• [Passage]
The Southern and Eastern Serbia () is one of five statistical regions of Serbia. It is also a level-2 statistical region according to the European NUTS. It was formed in 2010. As of 2021 census, the region has a total of 1,421,177 inhabitants.

Formation
In July 2009, the Serbian parliament adopted a law which divided Serbia into seven statistical regions. At first, it was decided that in the territory of current statistical region of Southern and Eastern Serbia there would be two statistical regions – Eastern Region () and Southern Region (). However, in May 2010, the law was changed, thus the Eastern and Southern region were merged into a single statistical region named Southern and Eastern Serbia.

Districts

The statistical region of Southern and Eastern Serbia is composed of 9 administrative districts:

Economy 
Southern and Eastern Serbia region is the poorest in the country. Only Bor and Zaječar have GDP above the national average. The devastated areas include  Babušnica, Bela Palanka, Bojnik, Bosilegrad, Vladičin Han, Golubac, Žagubica, Kuršumlija, Kučevo, Lebane, Medveđa, Svrljig, Surdulica, Trgovište and Crna Trava.

The GDP of the region in 2017 was €6,640,000,000, or 13.8% of Serbia's GDP. The GDP per capita is €4,249.

Cities and towns
The largest cities and towns of the region are:

Demographics 
According to the 2011 census, the population of Southern and Eastern Serbia is 1,563,916. The most populated city is Niš with around 260,000 people in metro area. Other urban centers are Smederevo, Leskovac, Zajecar and Vranje with more than 50,000 people living in city proper area. The region is heavily affected by depopulation. Most critical situation is in municipalities of Gadžin Han, Crna Trava, Ražanj, Trgovište, as well as Bulgarian populated places Dimitrovgrad and Bosilegrad. A good example of depopulation is Crna Trava that had 13,614 people in 1948, while in 2011 only 1,663 people were recorded.

Rows from a pointing dataset:
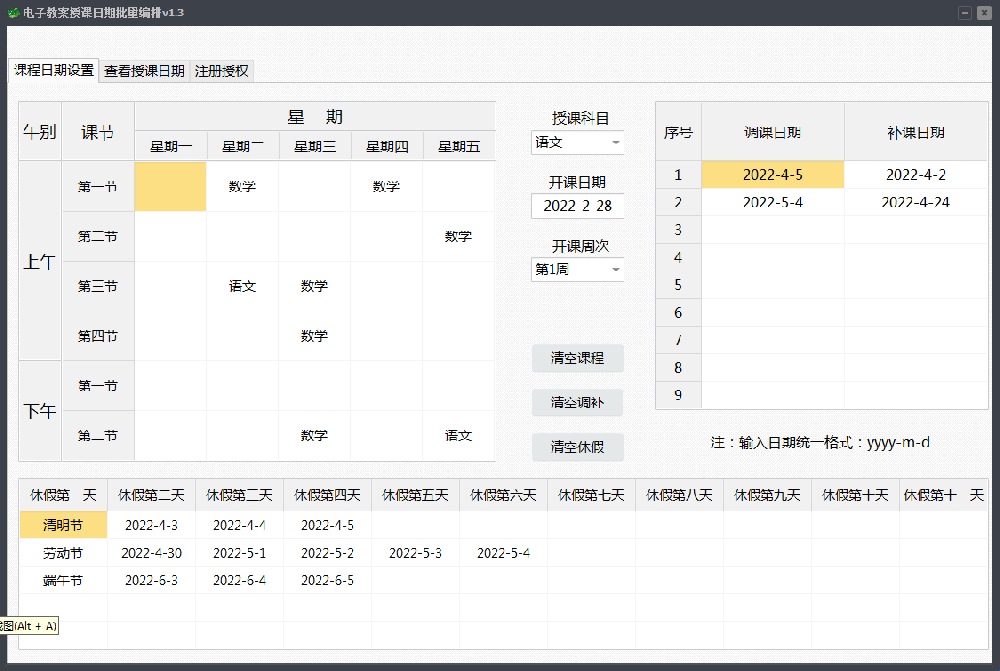Click the 清明节 holiday row header
1000x671 pixels.
pyautogui.click(x=63, y=524)
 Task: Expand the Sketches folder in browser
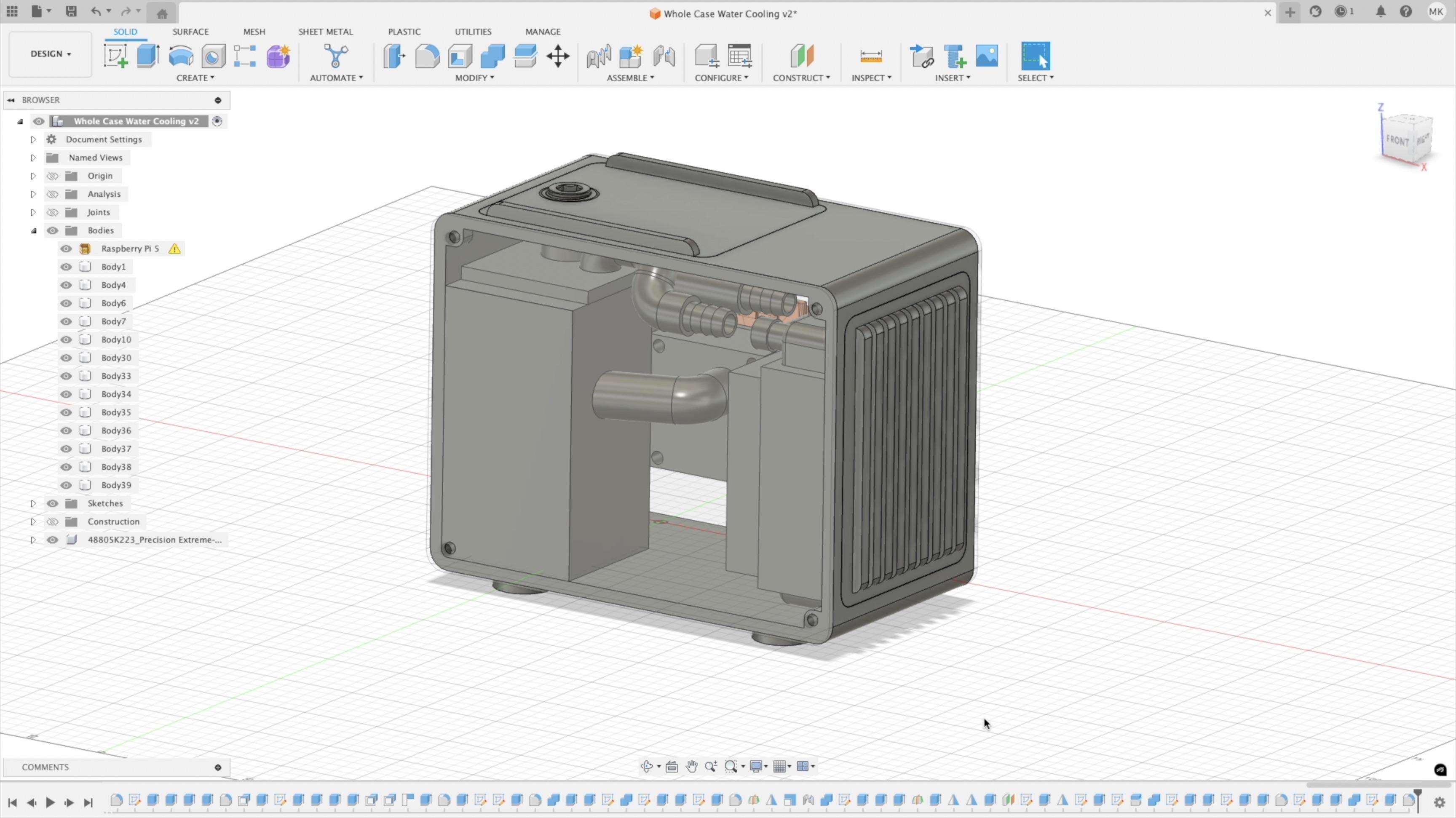pyautogui.click(x=32, y=503)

• [Required work]
Carry on the article on Southern and Eastern Serbia, picking up right after its final sentence. These rows were drawn from a separate source unrelated to the article on Southern and Eastern Serbia.

• [Answer for this exercise]
Albanians boycotted the 2011 census. It's estimated that 50,000 Albanians live in the municipalities of Preševo, Bujanovac and Medveđa. They are making up to 90% of population in Preševo, 50% in Bujanovac and 15% in Medveđa. These municipalities have a positive natural growth rate.

According to the census, only Niš had more people than in 2002.

Transport 
Pan-European Corridor X is passing through Podunavlje, Nišava, Jablanica, Pčinja and Pirot District.

The construction of Niš-Merdare highway should start in the spring of 2020.

Constantine the Great Airport is an international airport located in Niš. It connects the region with important European cities such as Berlin, Vienna, Ljubljana, Rome, Salzburg and others. Niš is also the location of Corridor X branching with one branch going to Sofia and another towards Skopje.

References

External links

 Usvojene izmene i dopune Zakona o regionalnom-razvoju (in Serbian)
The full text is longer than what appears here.